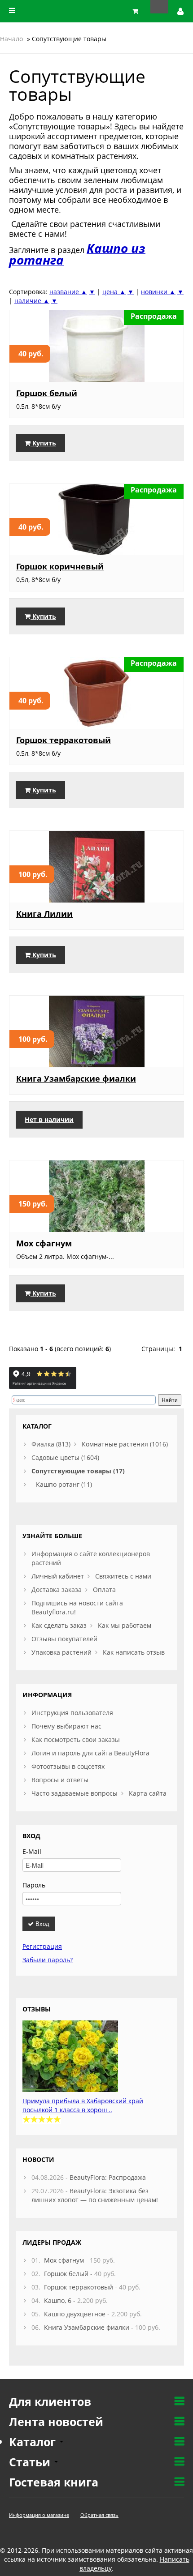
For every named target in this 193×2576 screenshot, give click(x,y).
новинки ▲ (158, 291)
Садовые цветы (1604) (65, 1457)
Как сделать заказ (59, 1625)
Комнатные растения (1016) (125, 1444)
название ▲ (68, 291)
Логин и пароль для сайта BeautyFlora (90, 1753)
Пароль (33, 1885)
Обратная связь (99, 2515)
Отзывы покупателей (64, 1639)
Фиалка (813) (50, 1444)
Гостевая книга (53, 2482)
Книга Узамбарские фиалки (76, 1078)
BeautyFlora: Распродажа (108, 2177)
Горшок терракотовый (63, 740)
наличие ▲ (31, 300)
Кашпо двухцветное (74, 2314)
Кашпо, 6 (57, 2300)
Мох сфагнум (44, 1243)
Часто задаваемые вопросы (74, 1793)
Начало (11, 38)
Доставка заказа (56, 1589)
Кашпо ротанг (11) (64, 1484)
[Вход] (181, 11)
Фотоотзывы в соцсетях (68, 1766)
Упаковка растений (61, 1652)
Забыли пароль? (47, 1960)
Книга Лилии (44, 913)
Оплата (104, 1589)
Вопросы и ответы (59, 1780)
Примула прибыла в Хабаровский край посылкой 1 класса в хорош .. (82, 2105)
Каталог (34, 2441)
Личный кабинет (57, 1576)
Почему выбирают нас (66, 1726)
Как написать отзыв (134, 1652)
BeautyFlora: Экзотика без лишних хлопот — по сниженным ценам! (94, 2195)
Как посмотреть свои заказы (75, 1739)
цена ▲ (114, 291)
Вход (41, 1923)
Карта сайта (148, 1793)
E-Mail (31, 1851)
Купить (43, 443)
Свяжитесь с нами (123, 1576)
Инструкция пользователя (72, 1712)
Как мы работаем (124, 1625)
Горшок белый (46, 393)
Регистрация (42, 1946)
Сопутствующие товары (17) (78, 1471)
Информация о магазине (39, 2515)
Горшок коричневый (60, 566)
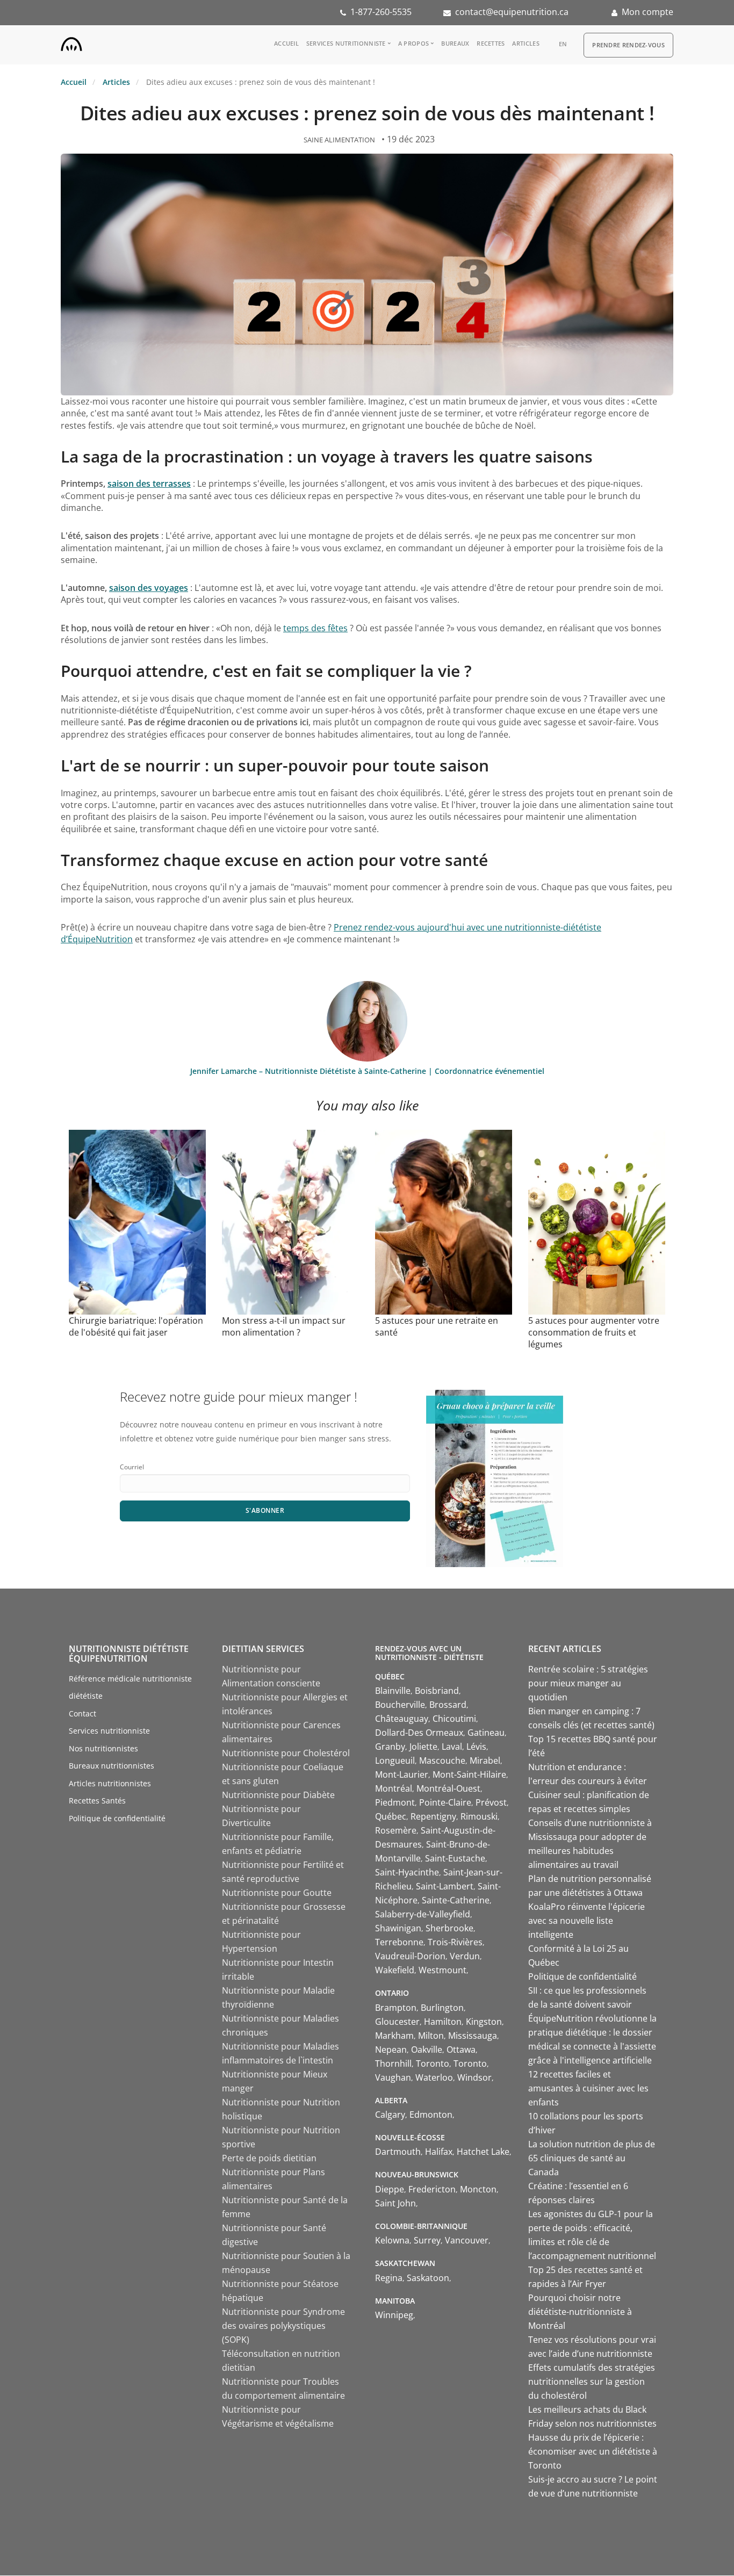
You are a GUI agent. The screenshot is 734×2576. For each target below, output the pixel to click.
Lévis (476, 1746)
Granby (390, 1746)
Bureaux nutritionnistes (111, 1765)
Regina (388, 2278)
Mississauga (472, 2035)
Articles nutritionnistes (110, 1783)
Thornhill (393, 2063)
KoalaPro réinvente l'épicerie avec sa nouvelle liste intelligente (586, 1920)
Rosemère (395, 1830)
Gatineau (486, 1732)
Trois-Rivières (455, 1942)
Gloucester (397, 2021)
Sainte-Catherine (456, 1900)
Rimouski (479, 1816)
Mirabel (485, 1760)
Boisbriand (437, 1691)
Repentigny (433, 1816)
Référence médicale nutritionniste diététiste (130, 1687)
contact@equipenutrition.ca (512, 12)
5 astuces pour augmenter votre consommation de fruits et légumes (593, 1332)
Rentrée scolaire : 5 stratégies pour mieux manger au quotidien (588, 1683)
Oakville (426, 2049)
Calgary (390, 2114)
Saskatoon (428, 2278)
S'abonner (265, 1510)
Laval (452, 1746)
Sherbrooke (449, 1928)
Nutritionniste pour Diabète (278, 1795)
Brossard (447, 1705)
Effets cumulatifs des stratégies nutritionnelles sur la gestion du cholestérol (591, 2381)
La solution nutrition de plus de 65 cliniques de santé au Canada (591, 2158)
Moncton (478, 2189)
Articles (525, 43)
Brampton (395, 2008)
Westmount (442, 1970)
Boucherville (400, 1705)
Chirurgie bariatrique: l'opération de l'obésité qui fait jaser (136, 1326)
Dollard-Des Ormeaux (419, 1732)
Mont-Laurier (401, 1774)
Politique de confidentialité (117, 1818)
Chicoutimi (454, 1718)
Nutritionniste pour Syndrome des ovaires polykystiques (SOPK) (283, 2326)
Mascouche (442, 1760)
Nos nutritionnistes (103, 1748)
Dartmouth (398, 2152)
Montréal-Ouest (448, 1788)
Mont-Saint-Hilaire (469, 1774)
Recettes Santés (97, 1800)
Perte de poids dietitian (269, 2158)
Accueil (286, 43)
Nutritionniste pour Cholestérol (286, 1753)
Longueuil (395, 1760)
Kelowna (392, 2240)
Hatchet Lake (483, 2152)
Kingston (484, 2021)
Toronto (432, 2063)
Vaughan (393, 2077)
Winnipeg (394, 2315)
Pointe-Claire (445, 1802)
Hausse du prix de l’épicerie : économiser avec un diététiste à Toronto (592, 2451)
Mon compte (647, 12)
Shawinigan (398, 1928)
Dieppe (389, 2189)
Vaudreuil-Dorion (410, 1956)
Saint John (395, 2203)
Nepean (391, 2049)
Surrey (427, 2240)
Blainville (393, 1691)
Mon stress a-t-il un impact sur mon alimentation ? (284, 1326)
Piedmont (395, 1802)
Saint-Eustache (455, 1858)
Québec (390, 1816)
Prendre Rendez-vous (628, 45)
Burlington (442, 2008)
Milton (431, 2035)
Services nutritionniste (346, 43)
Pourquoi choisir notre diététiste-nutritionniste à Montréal (580, 2312)
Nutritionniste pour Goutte (277, 1893)
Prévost (491, 1802)
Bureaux (455, 43)
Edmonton (430, 2114)
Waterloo (434, 2077)
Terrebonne (399, 1942)
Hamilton (443, 2021)
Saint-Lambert (444, 1886)
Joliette (423, 1746)
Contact (82, 1713)
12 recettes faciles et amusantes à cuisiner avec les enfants (588, 2088)
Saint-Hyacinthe (407, 1872)
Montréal (393, 1788)
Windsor (474, 2077)
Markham (394, 2035)
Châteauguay (401, 1718)
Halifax (438, 2152)
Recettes (491, 43)
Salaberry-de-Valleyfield (422, 1914)
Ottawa (461, 2049)
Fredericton (432, 2189)
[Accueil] (71, 42)
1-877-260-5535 (381, 12)
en (563, 44)
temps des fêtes (315, 628)
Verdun (465, 1956)
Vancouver (466, 2240)
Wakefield (394, 1970)
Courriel (132, 1466)
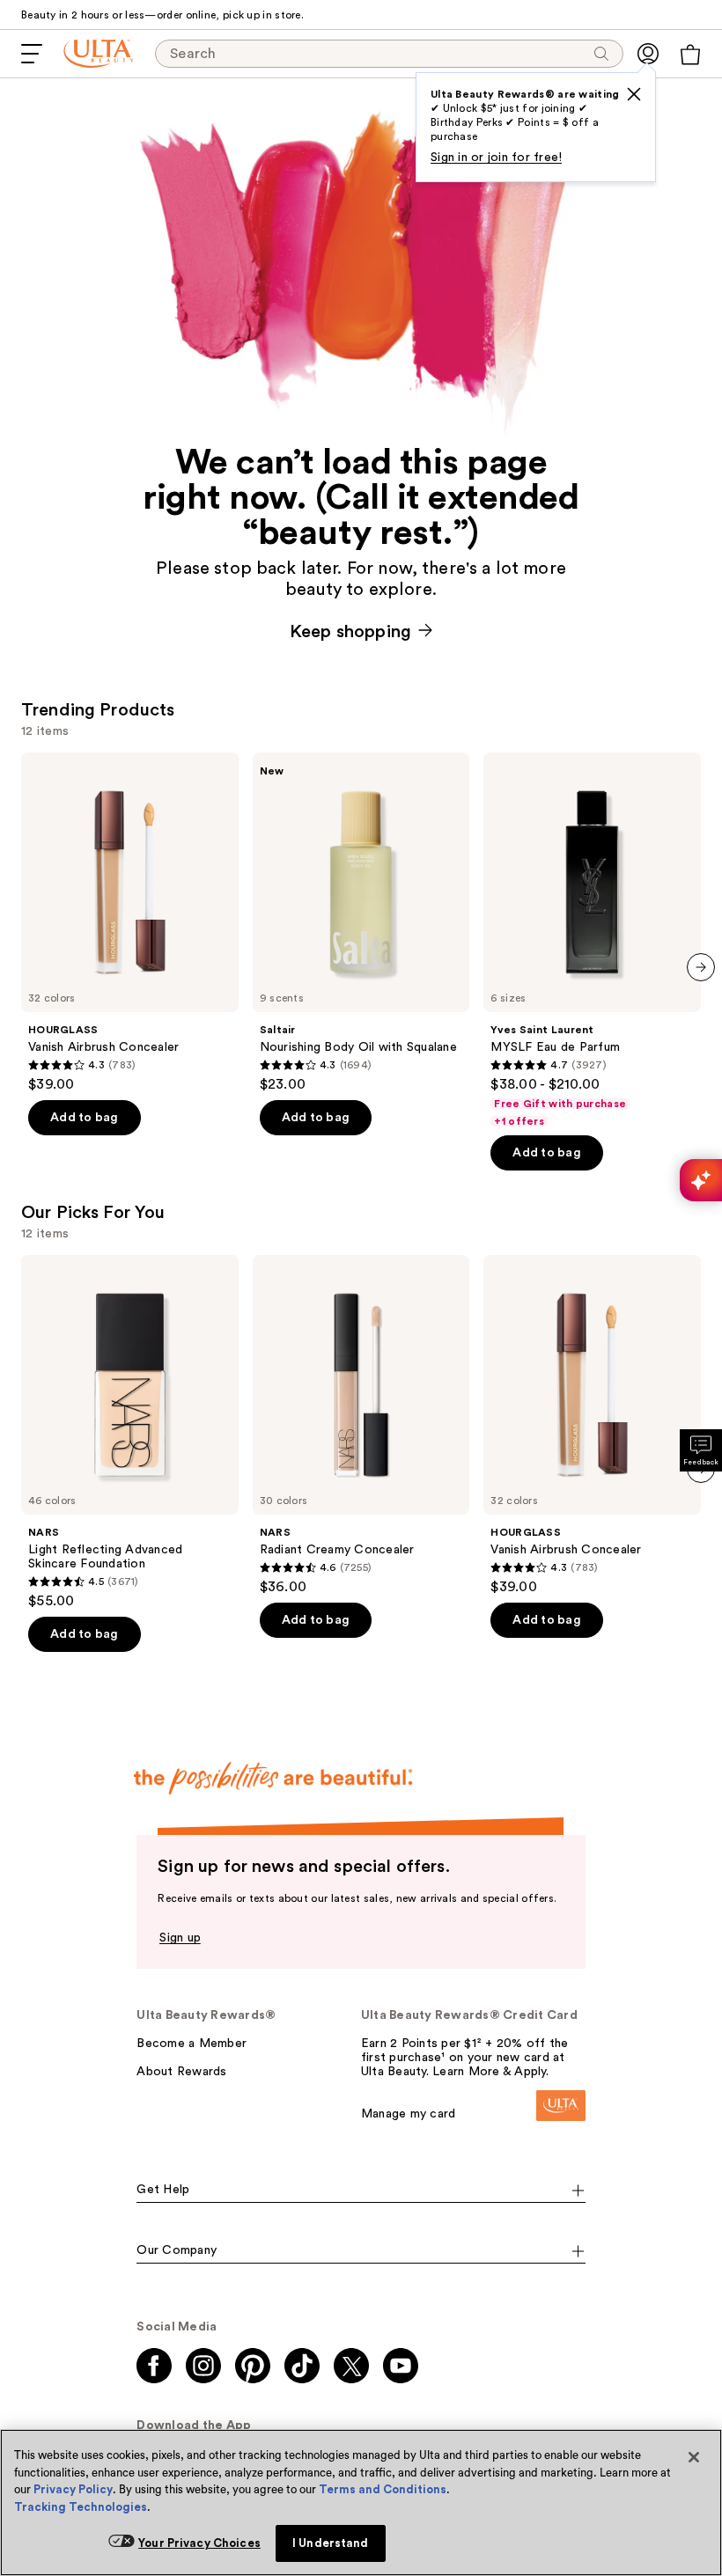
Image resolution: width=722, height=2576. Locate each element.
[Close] (693, 2457)
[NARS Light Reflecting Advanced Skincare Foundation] (130, 1432)
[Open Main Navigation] (31, 54)
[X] (634, 94)
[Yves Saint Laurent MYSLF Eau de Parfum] (592, 940)
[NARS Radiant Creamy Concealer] (361, 1425)
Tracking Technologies (80, 2507)
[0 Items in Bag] (690, 54)
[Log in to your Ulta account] (648, 53)
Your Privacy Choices (199, 2543)
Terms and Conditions (382, 2489)
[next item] (701, 967)
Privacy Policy (73, 2489)
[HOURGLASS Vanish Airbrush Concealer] (130, 922)
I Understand (330, 2543)
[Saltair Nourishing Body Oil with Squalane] (361, 922)
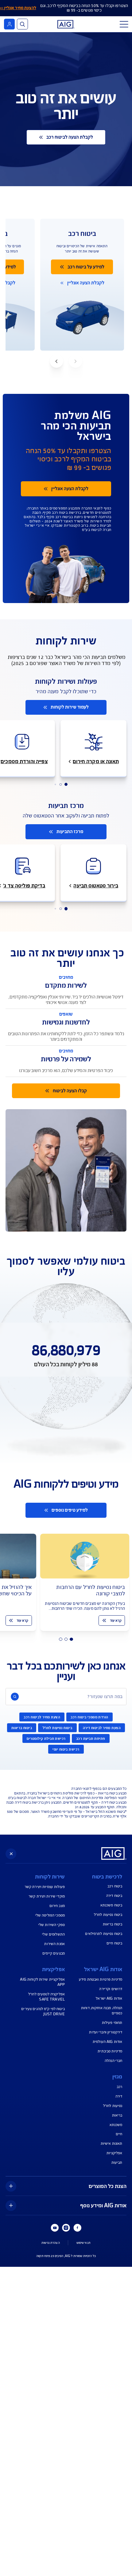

|---|

INSTRUCTIONS FOR THE TASK: Using the entries above, give back exactly the line containing "Гостевая книга (53, 2482)", the line containing "Книга Лилии (44, 913)", and every line between them, and nothing else.

EXERCISE RESULT:
Гостевая книга (53, 2482)
Книга Узамбарские фиалки (76, 1078)
BeautyFlora: Распродажа (108, 2177)
Горшок терракотовый (63, 740)
наличие ▲ (31, 300)
Кашпо двухцветное (74, 2314)
Кашпо, 6 (57, 2300)
Мох сфагнум (44, 1243)
Часто задаваемые вопросы (74, 1793)
Начало (11, 38)
Доставка заказа (56, 1589)
Кашпо ротанг (11) (64, 1484)
[Вход] (181, 11)
Фотоотзывы в соцсетях (68, 1766)
Упаковка растений (61, 1652)
Забыли пароль? (47, 1960)
Книга Лилии (44, 913)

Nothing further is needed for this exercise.